Collected data entries
◆ ◆ ◆
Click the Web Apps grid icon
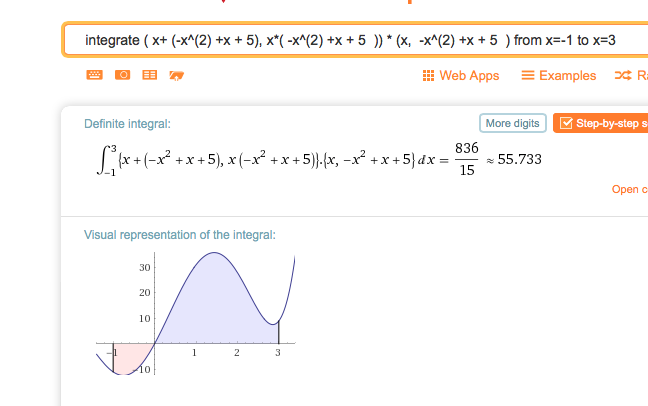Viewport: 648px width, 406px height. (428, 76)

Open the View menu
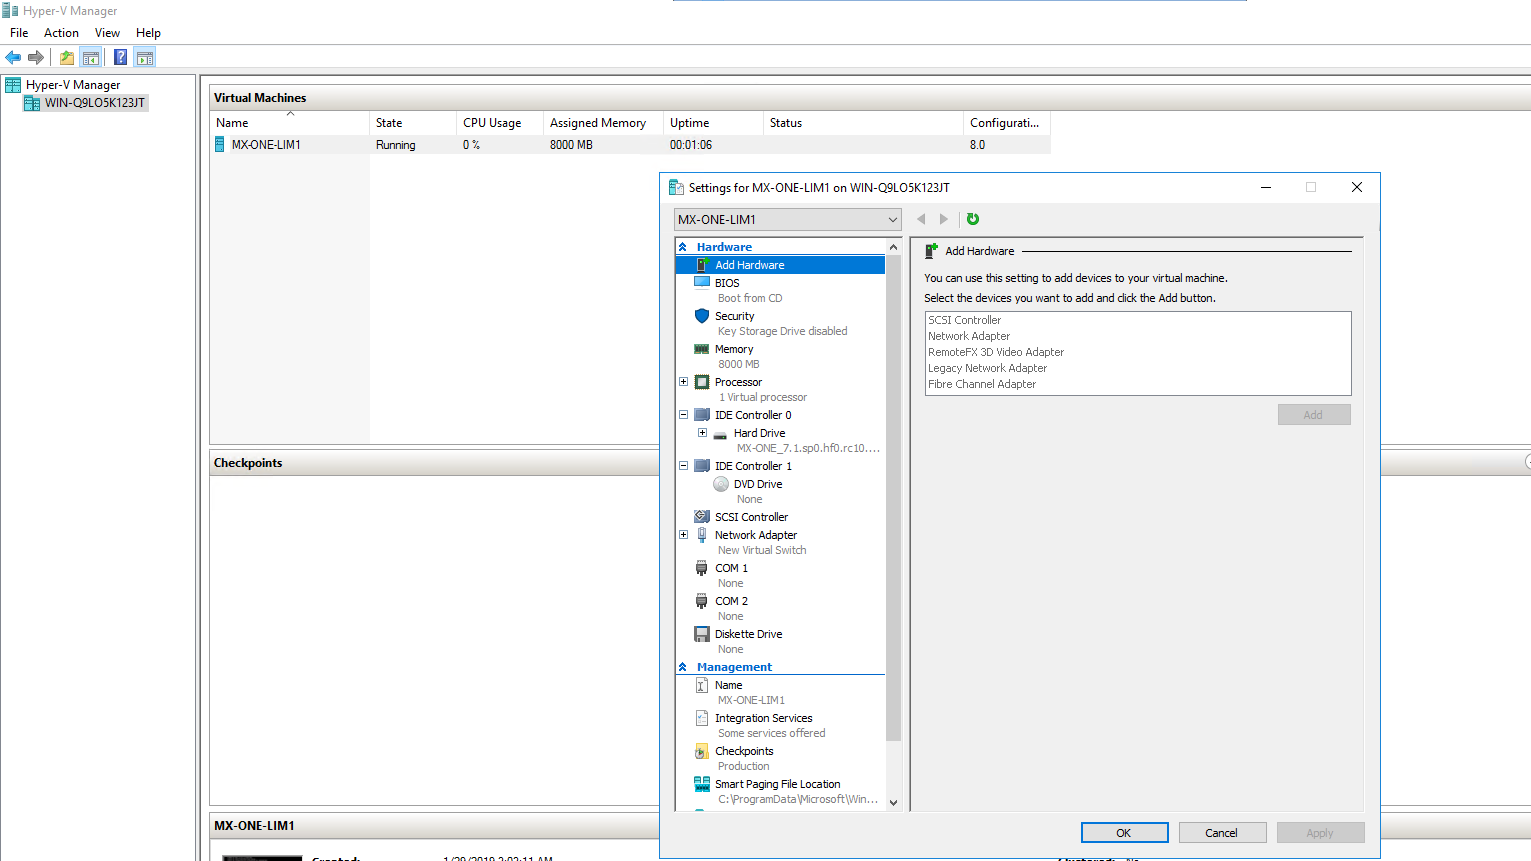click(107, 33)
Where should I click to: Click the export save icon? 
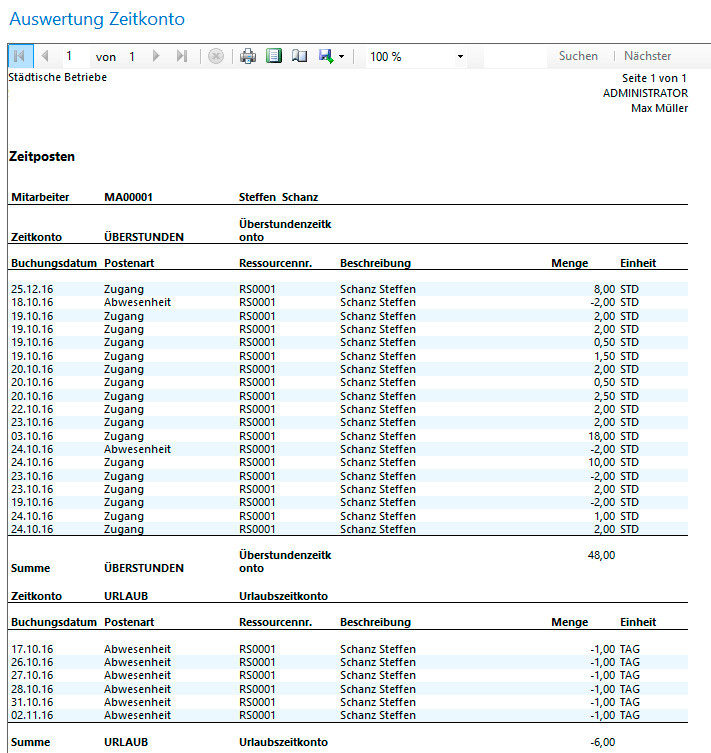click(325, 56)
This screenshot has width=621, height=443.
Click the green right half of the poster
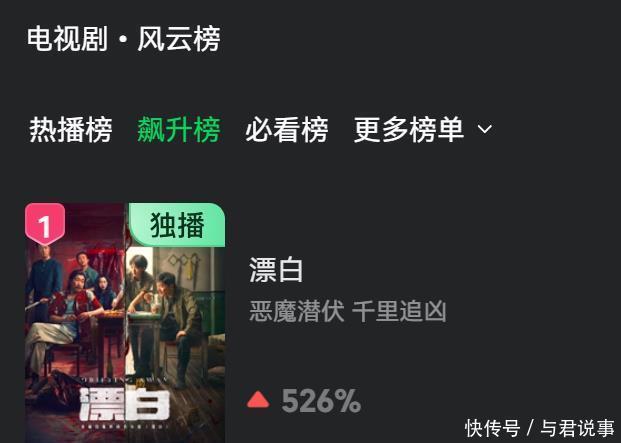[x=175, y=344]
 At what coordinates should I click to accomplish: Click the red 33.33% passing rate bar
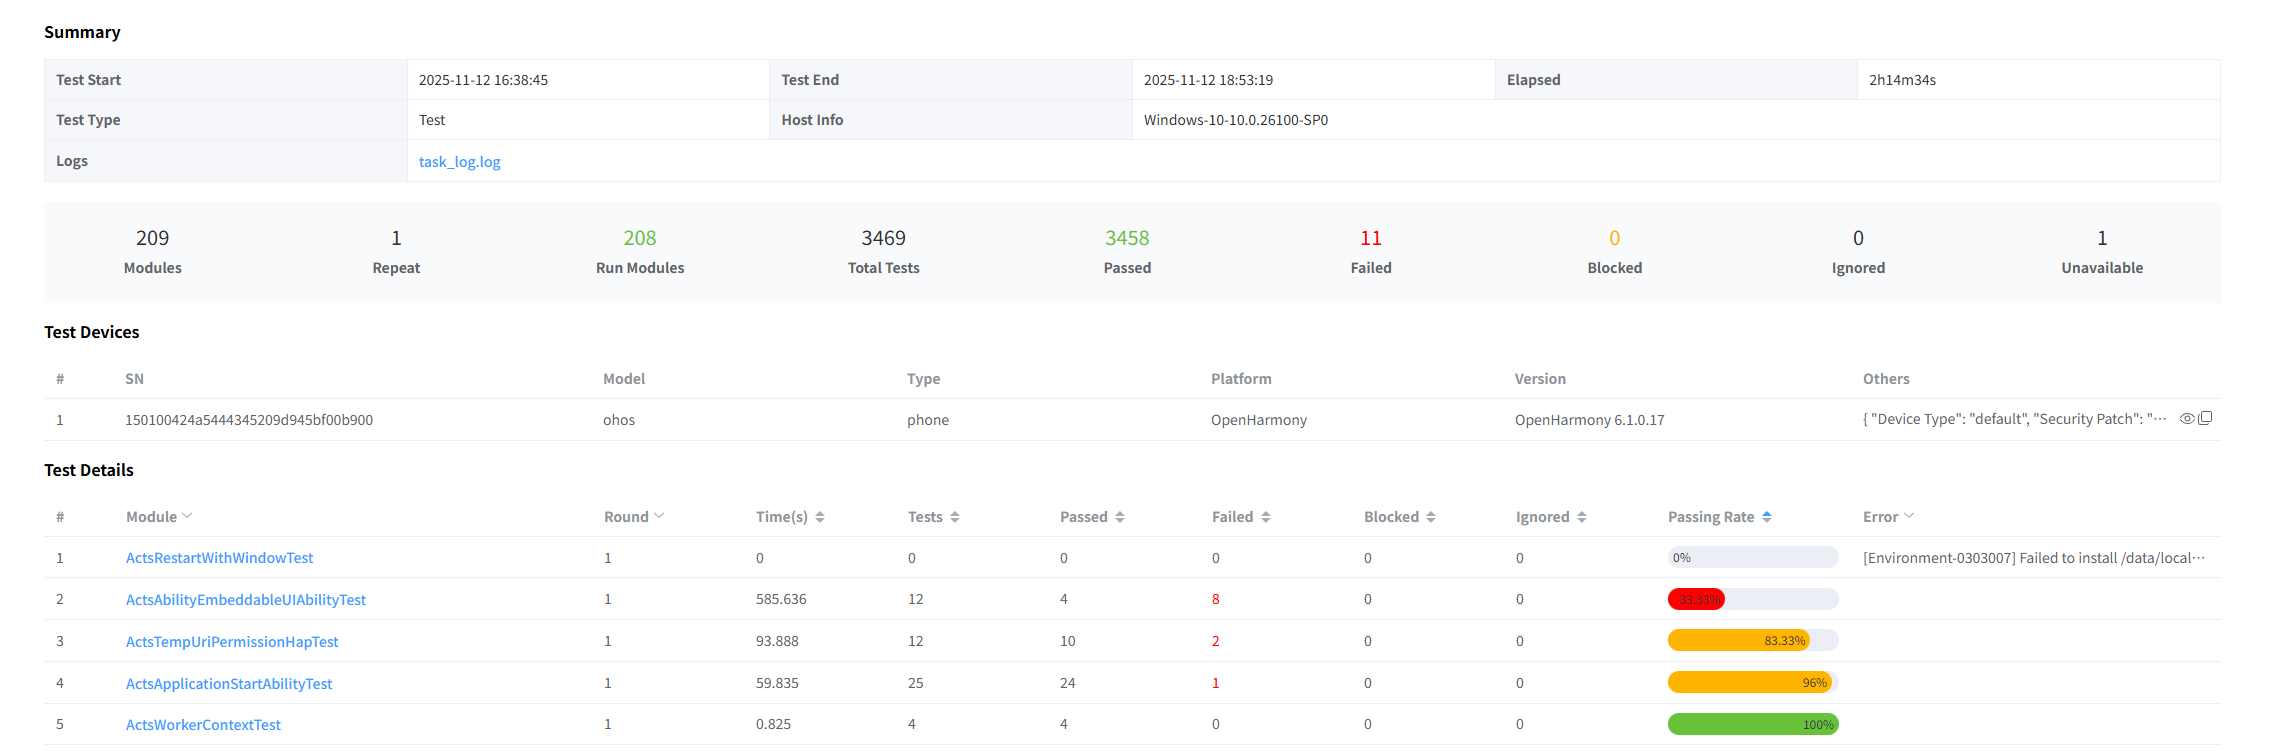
◆ ◆ ◆
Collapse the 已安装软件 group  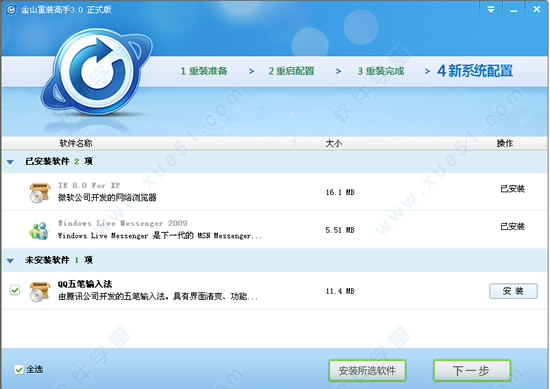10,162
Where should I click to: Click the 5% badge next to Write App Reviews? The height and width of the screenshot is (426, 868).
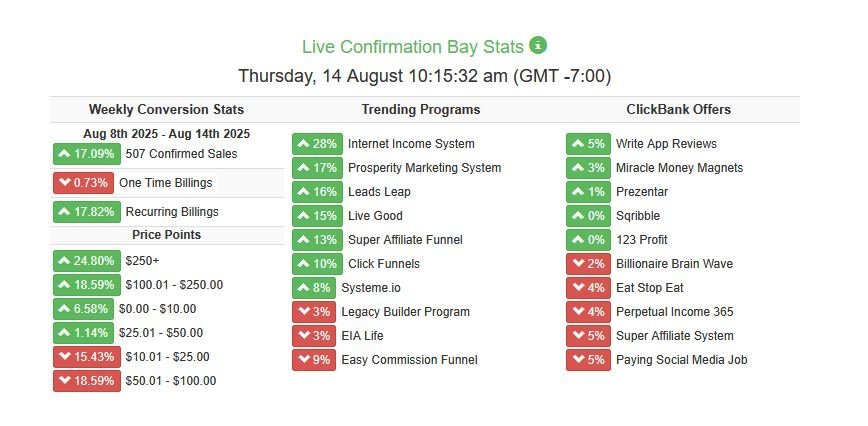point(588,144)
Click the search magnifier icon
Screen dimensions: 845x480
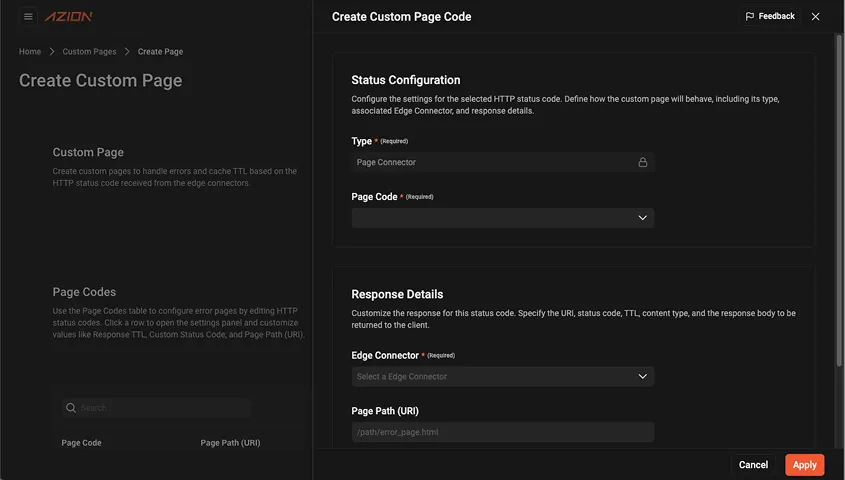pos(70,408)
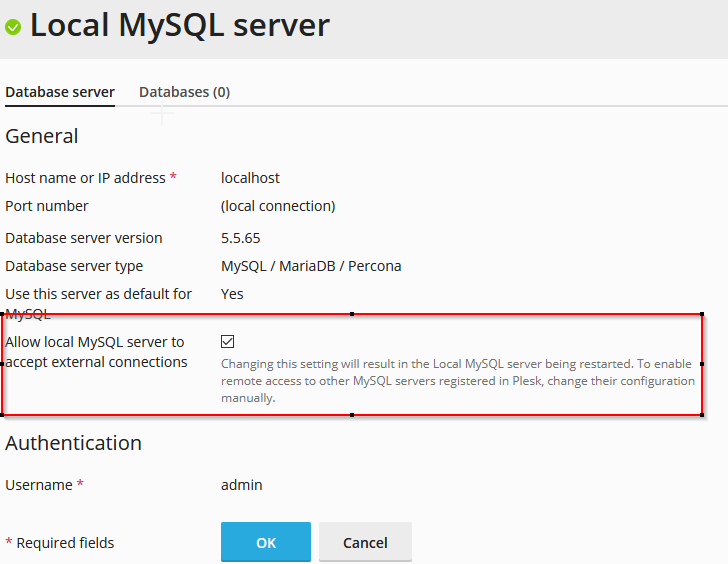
◆ ◆ ◆
The result should be an exact copy of only the lines above from the one that holds "Where should I click to: Click the export" through the one that holds "At what coordinates", both ends included, without pictures.

Where should I click to: Click the export save icon? 
click(325, 56)
This screenshot has width=621, height=443.
Click the green right half of the poster
[x=175, y=344]
 At what coordinates should I click to accomplish: Click the red 33.33% passing rate bar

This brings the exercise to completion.